• [Work order] Render every line of the records below as a JSON list of strings, one string per line, omitting blank lines.

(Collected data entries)

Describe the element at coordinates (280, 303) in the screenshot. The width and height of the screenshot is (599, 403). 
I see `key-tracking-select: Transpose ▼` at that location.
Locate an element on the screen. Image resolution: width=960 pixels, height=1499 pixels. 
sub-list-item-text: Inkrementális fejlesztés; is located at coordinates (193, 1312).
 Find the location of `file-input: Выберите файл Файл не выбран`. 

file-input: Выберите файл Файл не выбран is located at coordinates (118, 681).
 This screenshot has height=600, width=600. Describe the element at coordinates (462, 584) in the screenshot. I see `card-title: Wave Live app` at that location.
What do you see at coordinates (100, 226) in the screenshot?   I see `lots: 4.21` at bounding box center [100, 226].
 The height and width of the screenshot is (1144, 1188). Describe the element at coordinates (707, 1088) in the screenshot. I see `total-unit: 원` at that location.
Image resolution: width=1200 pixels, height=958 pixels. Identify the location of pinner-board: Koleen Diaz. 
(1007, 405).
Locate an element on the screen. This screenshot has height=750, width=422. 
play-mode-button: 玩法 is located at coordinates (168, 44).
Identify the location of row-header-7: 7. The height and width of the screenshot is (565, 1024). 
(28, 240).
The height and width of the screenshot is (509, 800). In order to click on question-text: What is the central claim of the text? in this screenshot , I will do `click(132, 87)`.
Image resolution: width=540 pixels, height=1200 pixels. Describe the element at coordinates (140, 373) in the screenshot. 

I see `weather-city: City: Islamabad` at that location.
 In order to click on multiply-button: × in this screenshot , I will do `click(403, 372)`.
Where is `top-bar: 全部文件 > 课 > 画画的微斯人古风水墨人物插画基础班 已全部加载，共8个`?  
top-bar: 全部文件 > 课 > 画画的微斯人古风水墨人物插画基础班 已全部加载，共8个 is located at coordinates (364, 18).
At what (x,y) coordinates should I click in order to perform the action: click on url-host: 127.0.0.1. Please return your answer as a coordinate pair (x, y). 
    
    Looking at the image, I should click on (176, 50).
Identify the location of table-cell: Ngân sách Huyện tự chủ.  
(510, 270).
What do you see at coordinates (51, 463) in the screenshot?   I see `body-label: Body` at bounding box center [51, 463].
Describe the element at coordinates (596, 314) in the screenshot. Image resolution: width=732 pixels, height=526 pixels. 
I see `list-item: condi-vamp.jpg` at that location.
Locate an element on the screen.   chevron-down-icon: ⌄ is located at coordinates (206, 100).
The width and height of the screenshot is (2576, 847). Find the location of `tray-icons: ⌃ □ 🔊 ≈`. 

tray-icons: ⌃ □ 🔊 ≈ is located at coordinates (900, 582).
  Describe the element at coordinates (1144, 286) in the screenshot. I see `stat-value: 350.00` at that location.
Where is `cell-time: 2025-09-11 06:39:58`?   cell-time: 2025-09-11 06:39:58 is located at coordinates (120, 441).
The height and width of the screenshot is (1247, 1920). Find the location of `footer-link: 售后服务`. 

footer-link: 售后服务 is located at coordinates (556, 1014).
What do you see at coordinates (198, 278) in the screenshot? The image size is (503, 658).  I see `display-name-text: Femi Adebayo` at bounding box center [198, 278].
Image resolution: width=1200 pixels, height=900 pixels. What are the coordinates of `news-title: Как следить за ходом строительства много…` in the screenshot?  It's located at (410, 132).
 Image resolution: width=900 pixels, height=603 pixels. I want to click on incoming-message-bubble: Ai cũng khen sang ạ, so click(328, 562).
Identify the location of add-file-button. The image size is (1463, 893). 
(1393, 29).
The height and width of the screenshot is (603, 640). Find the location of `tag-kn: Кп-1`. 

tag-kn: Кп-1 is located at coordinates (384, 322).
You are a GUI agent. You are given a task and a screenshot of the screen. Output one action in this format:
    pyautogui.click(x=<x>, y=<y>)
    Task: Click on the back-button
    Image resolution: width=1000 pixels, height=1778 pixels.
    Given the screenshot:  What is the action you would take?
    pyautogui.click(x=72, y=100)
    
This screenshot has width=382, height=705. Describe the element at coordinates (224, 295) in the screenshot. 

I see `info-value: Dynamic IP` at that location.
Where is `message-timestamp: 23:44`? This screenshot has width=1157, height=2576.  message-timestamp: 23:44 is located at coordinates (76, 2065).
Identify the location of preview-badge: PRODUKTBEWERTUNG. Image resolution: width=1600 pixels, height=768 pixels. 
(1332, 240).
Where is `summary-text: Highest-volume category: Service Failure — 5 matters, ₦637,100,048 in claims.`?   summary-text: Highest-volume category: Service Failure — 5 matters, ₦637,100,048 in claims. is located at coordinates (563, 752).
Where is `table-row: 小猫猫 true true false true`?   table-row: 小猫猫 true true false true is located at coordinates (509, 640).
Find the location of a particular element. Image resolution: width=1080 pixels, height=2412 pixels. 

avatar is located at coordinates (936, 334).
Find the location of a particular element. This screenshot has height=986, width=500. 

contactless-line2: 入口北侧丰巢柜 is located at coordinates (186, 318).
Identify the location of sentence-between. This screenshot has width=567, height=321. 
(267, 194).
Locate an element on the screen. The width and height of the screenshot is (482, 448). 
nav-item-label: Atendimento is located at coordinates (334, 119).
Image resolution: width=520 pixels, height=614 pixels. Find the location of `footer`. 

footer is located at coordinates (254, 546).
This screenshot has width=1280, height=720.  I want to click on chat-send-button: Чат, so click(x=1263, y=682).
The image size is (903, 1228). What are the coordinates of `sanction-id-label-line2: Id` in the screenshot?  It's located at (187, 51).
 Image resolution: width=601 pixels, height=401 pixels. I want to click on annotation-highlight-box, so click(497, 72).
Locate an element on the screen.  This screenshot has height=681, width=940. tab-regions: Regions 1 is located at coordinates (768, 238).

• [Your response]
[
  "Describe the element at coordinates (280, 303) in the screenshot. The width and height of the screenshot is (599, 403). ",
  "I see `key-tracking-select: Transpose ▼` at that location.",
  "Locate an element on the screen. Image resolution: width=960 pixels, height=1499 pixels. ",
  "sub-list-item-text: Inkrementális fejlesztés; is located at coordinates (193, 1312).",
  " Find the location of `file-input: Выберите файл Файл не выбран`. ",
  "file-input: Выберите файл Файл не выбран is located at coordinates (118, 681).",
  " This screenshot has height=600, width=600. Describe the element at coordinates (462, 584) in the screenshot. I see `card-title: Wave Live app` at that location.",
  "What do you see at coordinates (100, 226) in the screenshot?   I see `lots: 4.21` at bounding box center [100, 226].",
  " The height and width of the screenshot is (1144, 1188). Describe the element at coordinates (707, 1088) in the screenshot. I see `total-unit: 원` at that location.",
  "Image resolution: width=1200 pixels, height=958 pixels. Identify the location of pinner-board: Koleen Diaz. ",
  "(1007, 405).",
  "Locate an element on the screen. This screenshot has height=750, width=422. ",
  "play-mode-button: 玩法 is located at coordinates (168, 44).",
  "Identify the location of row-header-7: 7. The height and width of the screenshot is (565, 1024). ",
  "(28, 240).",
  "The height and width of the screenshot is (509, 800). In order to click on question-text: What is the central claim of the text? in this screenshot , I will do `click(132, 87)`.",
  "Image resolution: width=540 pixels, height=1200 pixels. Describe the element at coordinates (140, 373) in the screenshot. ",
  "I see `weather-city: City: Islamabad` at that location.",
  " In order to click on multiply-button: × in this screenshot , I will do `click(403, 372)`.",
  "Where is `top-bar: 全部文件 > 课 > 画画的微斯人古风水墨人物插画基础班 已全部加载，共8个`?  ",
  "top-bar: 全部文件 > 课 > 画画的微斯人古风水墨人物插画基础班 已全部加载，共8个 is located at coordinates (364, 18).",
  "At what (x,y) coordinates should I click in order to perform the action: click on url-host: 127.0.0.1. Please return your answer as a coordinate pair (x, y). ",
  "    Looking at the image, I should click on (176, 50).",
  "Identify the location of table-cell: Ngân sách Huyện tự chủ.  ",
  "(510, 270).",
  "What do you see at coordinates (51, 463) in the screenshot?   I see `body-label: Body` at bounding box center [51, 463].",
  "Describe the element at coordinates (596, 314) in the screenshot. Image resolution: width=732 pixels, height=526 pixels. ",
  "I see `list-item: condi-vamp.jpg` at that location.",
  "Locate an element on the screen.   chevron-down-icon: ⌄ is located at coordinates (206, 100).",
  "The width and height of the screenshot is (2576, 847). Find the location of `tray-icons: ⌃ □ 🔊 ≈`. ",
  "tray-icons: ⌃ □ 🔊 ≈ is located at coordinates (900, 582).",
  "  Describe the element at coordinates (1144, 286) in the screenshot. I see `stat-value: 350.00` at that location.",
  "Where is `cell-time: 2025-09-11 06:39:58`?   cell-time: 2025-09-11 06:39:58 is located at coordinates (120, 441).",
  "The height and width of the screenshot is (1247, 1920). Find the location of `footer-link: 售后服务`. ",
  "footer-link: 售后服务 is located at coordinates (556, 1014).",
  "What do you see at coordinates (198, 278) in the screenshot? The image size is (503, 658).  I see `display-name-text: Femi Adebayo` at bounding box center [198, 278].",
  "Image resolution: width=1200 pixels, height=900 pixels. What are the coordinates of `news-title: Как следить за ходом строительства много…` in the screenshot?  It's located at (410, 132).",
  " Image resolution: width=900 pixels, height=603 pixels. I want to click on incoming-message-bubble: Ai cũng khen sang ạ, so click(328, 562).",
  "Identify the location of add-file-button. The image size is (1463, 893). ",
  "(1393, 29).",
  "The height and width of the screenshot is (603, 640). Find the location of `tag-kn: Кп-1`. ",
  "tag-kn: Кп-1 is located at coordinates (384, 322).",
  "You are a GUI agent. You are given a task and a screenshot of the screen. Output one action in this format:",
  "    pyautogui.click(x=<x>, y=<y>)",
  "    Task: Click on the back-button",
  "    Image resolution: width=1000 pixels, height=1778 pixels.",
  "    Given the screenshot:  What is the action you would take?",
  "    pyautogui.click(x=72, y=100)",
  "This screenshot has width=382, height=705. Describe the element at coordinates (224, 295) in the screenshot. ",
  "I see `info-value: Dynamic IP` at that location.",
  "Where is `message-timestamp: 23:44`? This screenshot has width=1157, height=2576.  message-timestamp: 23:44 is located at coordinates (76, 2065).",
  "Identify the location of preview-badge: PRODUKTBEWERTUNG. Image resolution: width=1600 pixels, height=768 pixels. ",
  "(1332, 240).",
  "Where is `summary-text: Highest-volume category: Service Failure — 5 matters, ₦637,100,048 in claims.`?   summary-text: Highest-volume category: Service Failure — 5 matters, ₦637,100,048 in claims. is located at coordinates (563, 752).",
  "Where is `table-row: 小猫猫 true true false true`?   table-row: 小猫猫 true true false true is located at coordinates (509, 640).",
  "Find the location of a particular element. Image resolution: width=1080 pixels, height=2412 pixels. ",
  "avatar is located at coordinates (936, 334).",
  "Find the location of a particular element. This screenshot has height=986, width=500. ",
  "contactless-line2: 入口北侧丰巢柜 is located at coordinates (186, 318).",
  "Identify the location of sentence-between. This screenshot has width=567, height=321. ",
  "(267, 194).",
  "Locate an element on the screen. The width and height of the screenshot is (482, 448). ",
  "nav-item-label: Atendimento is located at coordinates (334, 119).",
  "Image resolution: width=520 pixels, height=614 pixels. Find the location of `footer`. ",
  "footer is located at coordinates (254, 546).",
  "This screenshot has width=1280, height=720.  I want to click on chat-send-button: Чат, so click(x=1263, y=682).",
  "The image size is (903, 1228). What are the coordinates of `sanction-id-label-line2: Id` in the screenshot?  It's located at (187, 51).",
  " Image resolution: width=601 pixels, height=401 pixels. I want to click on annotation-highlight-box, so click(497, 72).",
  "Locate an element on the screen.  This screenshot has height=681, width=940. tab-regions: Regions 1 is located at coordinates (768, 238)."
]